I notice that some entities(left&right) non-continuous tokens, such as:"left": [0, 1, 18, 19], seems that 0,1 tokens represent "The", "game", 18,19 tokens represent "the", "game". They are the same entity, so "left" or "right" in json file contain all index of the same entity, is it right?

an example:
"edgeSet": [{"left": [0, 1, 18, 19], "right": [27], "kbID": "P279"}], "tokens": ["The", "game", "has", "a", "unique", "engine", "in", "which", "the", "protagonist", ",", "Lester", ",", "is", "easily", "frightened", "early", "in", "the", "game", "and", "will", "act", "reluctantly", "when", "faced", "with", "animal", "s", ",", "height", "s", ",", "etc", "."]}

Hi,

yes, the token ids may include multiple occurrences of the same entity.

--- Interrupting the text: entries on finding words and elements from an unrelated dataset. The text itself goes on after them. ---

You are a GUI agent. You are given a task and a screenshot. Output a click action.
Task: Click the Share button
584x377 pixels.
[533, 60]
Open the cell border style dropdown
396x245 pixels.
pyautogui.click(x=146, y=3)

as to your error message, I will have to look into it next week. Could you please try to train another type of model and see if it works?

Best wishes
Daniil

thanks, your MaskedConvolution1D class doesn't implement call method. i am not familiar with keras, will conduct parent class's call method automatically?

class MaskedConvolution1D(layers.Convolution1D):
def init(self, **kwargs):
self.supports_masking = True
super(MaskedConvolution1D, self).init(**kwargs)

def compute_mask(self, x, mask=None):
    return mask

Hi! Yes, the call method of the parent is used in this case.